Victory Fund National Champagne Brunch, Washington, DC USA With Virginia Delegate Danica Roem, Mayor Pete Buttigieg and US Senator Tammy Duckworth
Photo: Wikimedia Commons

Redistricting, like judicial appointments, is one of those things that only political junkies seem to care about. But drawing up legislative district maps based on census data is not just an exercise in back-room wonkiness. Redistricting affects who can get elected and what they are likely to do once in office.

That’s why the LGBTQ Victory Fund has undertaken a lobbying effort to increase the community’s political clout through redistricting. The effort, named “We Belong Together,” aims to ensure that neighborhoods where there are large populations of LGBTQ people remain concentrated in single districts.

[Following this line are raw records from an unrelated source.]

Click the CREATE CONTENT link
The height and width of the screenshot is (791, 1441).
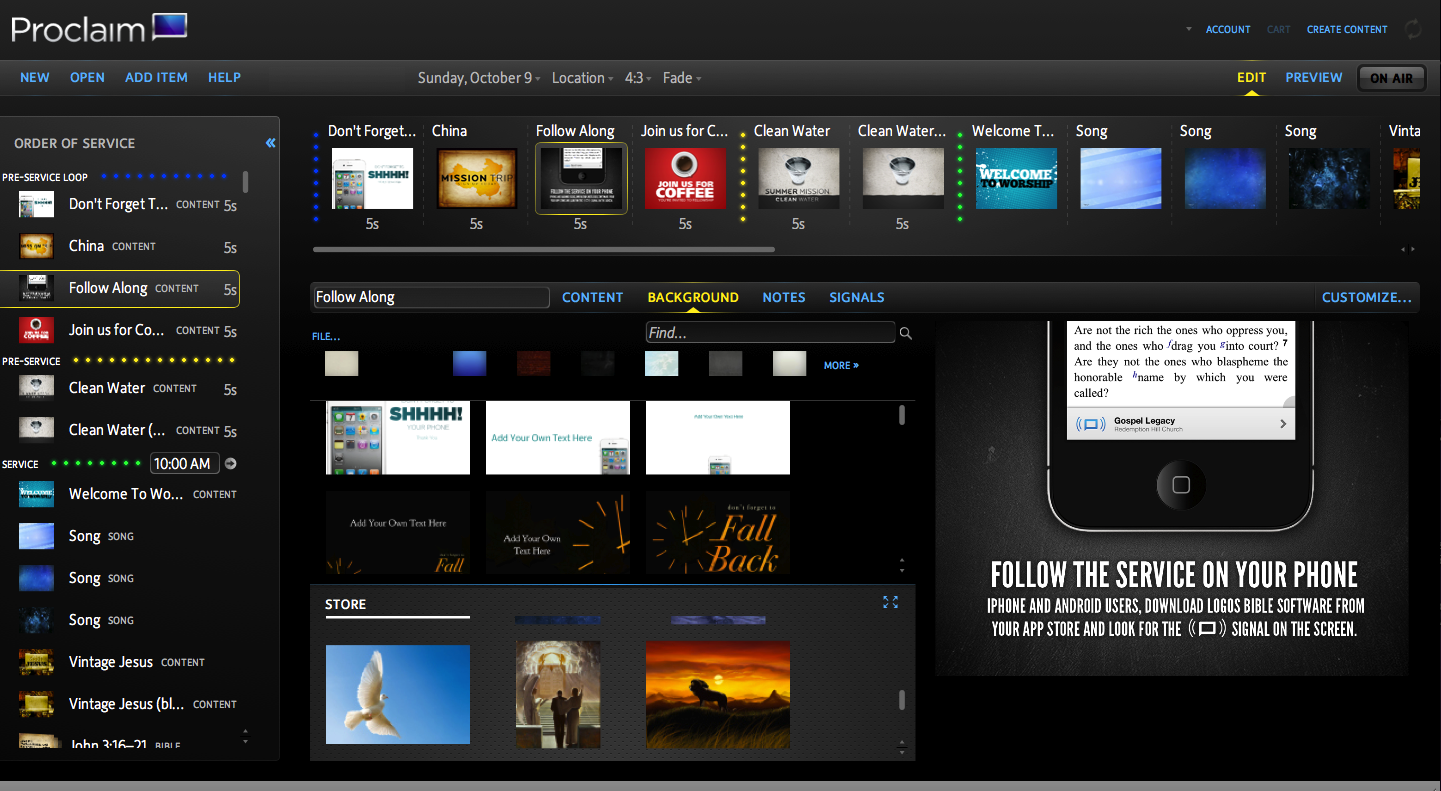click(1347, 29)
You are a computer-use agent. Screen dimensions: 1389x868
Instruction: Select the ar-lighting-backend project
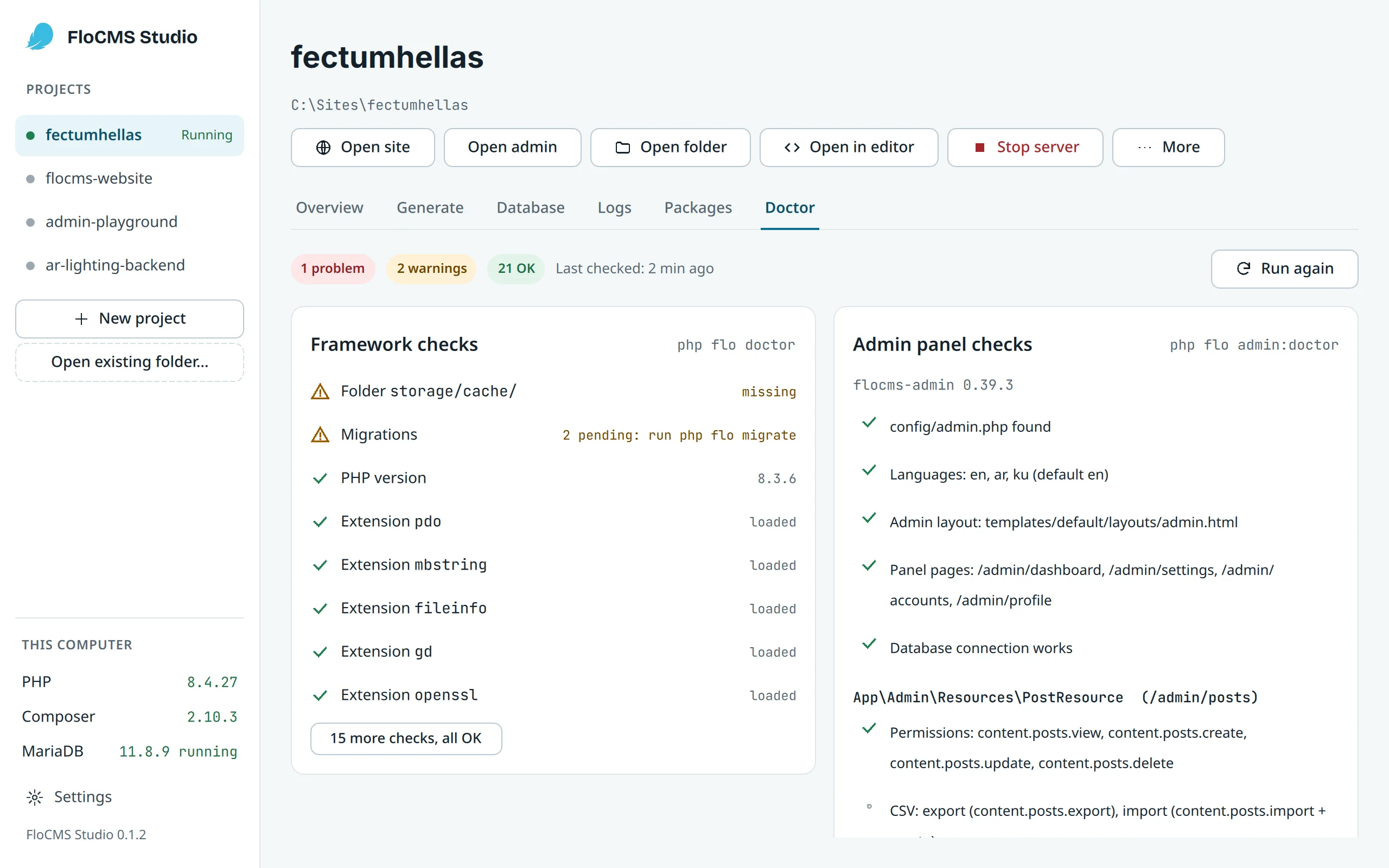(130, 265)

Related: Mississippi is the only state without an out LGBTQ elected official now

“The drawing of district lines is enormously consequential to LGBTQ representation, yet historically our community has been largely absent from discussions on redistricting,” said Annise Parker, the President & CEO of the Victory Fund.

“A line drawn in the middle of a neighborhood with a large LGBTQ population – or even a line drawn to cut off a corner of that neighborhood – can be the difference between electing an LGBTQ person or having zero LGBTQ representation.”

Increasing the number of LGBTQ elected officials has been the goal of the Victory Fund since it was founded 20 years ago, so it makes sense that the group is trying to influence the maps…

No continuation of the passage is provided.